-- PROVIDED MATERIAL --
________________________
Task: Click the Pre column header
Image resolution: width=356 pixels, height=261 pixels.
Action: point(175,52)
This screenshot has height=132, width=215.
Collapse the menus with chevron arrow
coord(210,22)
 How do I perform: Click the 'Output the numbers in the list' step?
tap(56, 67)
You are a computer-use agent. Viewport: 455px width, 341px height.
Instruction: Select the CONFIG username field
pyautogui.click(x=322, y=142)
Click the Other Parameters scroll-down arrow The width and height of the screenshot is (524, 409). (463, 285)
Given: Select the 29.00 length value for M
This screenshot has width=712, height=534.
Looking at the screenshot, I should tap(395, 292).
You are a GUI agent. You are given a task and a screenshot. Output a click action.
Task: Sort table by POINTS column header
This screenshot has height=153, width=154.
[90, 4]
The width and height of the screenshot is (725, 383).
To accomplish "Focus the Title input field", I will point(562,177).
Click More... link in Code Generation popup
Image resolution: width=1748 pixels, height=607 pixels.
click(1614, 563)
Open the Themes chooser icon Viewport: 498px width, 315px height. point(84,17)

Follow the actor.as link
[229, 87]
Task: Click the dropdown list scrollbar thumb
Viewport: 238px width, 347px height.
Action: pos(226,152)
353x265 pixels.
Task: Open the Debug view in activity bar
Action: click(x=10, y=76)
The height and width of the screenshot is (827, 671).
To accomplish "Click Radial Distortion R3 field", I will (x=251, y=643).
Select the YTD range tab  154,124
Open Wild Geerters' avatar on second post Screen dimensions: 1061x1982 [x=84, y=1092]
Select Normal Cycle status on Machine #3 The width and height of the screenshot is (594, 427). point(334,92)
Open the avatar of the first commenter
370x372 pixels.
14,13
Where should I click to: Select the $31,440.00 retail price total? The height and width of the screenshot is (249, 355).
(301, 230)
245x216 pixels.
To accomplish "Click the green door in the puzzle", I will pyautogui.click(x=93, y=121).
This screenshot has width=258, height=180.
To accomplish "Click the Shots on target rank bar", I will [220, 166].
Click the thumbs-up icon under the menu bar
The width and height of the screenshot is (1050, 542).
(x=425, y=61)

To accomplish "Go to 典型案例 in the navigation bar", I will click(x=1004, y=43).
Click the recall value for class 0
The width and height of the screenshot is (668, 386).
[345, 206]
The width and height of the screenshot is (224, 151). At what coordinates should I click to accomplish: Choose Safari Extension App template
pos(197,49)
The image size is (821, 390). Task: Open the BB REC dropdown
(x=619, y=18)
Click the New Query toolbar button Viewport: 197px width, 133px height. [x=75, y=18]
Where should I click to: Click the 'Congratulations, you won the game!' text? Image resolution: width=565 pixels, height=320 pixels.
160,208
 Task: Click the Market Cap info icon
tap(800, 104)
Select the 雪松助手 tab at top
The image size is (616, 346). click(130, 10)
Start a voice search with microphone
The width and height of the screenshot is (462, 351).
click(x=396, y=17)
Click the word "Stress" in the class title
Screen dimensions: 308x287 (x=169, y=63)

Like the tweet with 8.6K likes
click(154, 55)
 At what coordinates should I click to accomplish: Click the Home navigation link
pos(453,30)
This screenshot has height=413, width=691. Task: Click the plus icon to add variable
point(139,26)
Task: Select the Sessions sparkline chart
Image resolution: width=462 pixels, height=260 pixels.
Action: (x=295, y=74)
________________________
-- REQUIRED ACTION --
Each line from the one containing "Click the New" down to the final line of the listing must appear in the answer exactly as written, and no other line may.

-- RESPONSE TO THIS TASK --
Click the New Query toolbar button Viewport: 197px width, 133px height. [x=75, y=18]
Where should I click to: Click the 'Congratulations, you won the game!' text? Image resolution: width=565 pixels, height=320 pixels.
160,208
 Task: Click the Market Cap info icon
tap(800, 104)
Select the 雪松助手 tab at top
The image size is (616, 346). click(130, 10)
Start a voice search with microphone
The width and height of the screenshot is (462, 351).
click(x=396, y=17)
Click the word "Stress" in the class title
Screen dimensions: 308x287 (x=169, y=63)

Like the tweet with 8.6K likes
click(154, 55)
 At what coordinates should I click to accomplish: Click the Home navigation link
pos(453,30)
This screenshot has height=413, width=691. Task: Click the plus icon to add variable
point(139,26)
Task: Select the Sessions sparkline chart
Image resolution: width=462 pixels, height=260 pixels.
Action: (x=295, y=74)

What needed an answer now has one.